++++ Task material

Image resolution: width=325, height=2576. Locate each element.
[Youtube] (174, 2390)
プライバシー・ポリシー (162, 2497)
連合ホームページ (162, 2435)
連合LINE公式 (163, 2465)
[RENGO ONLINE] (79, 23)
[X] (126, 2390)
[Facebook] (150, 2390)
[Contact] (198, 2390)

++++++++

### Required action
Word for word, write out all of the data above.

### Problem solution
Image resolution: width=325, height=2576. Locate each element.
[Youtube] (174, 2390)
プライバシー・ポリシー (162, 2497)
連合ホームページ (162, 2435)
連合LINE公式 (163, 2465)
[RENGO ONLINE] (79, 23)
[X] (126, 2390)
[Facebook] (150, 2390)
[Contact] (198, 2390)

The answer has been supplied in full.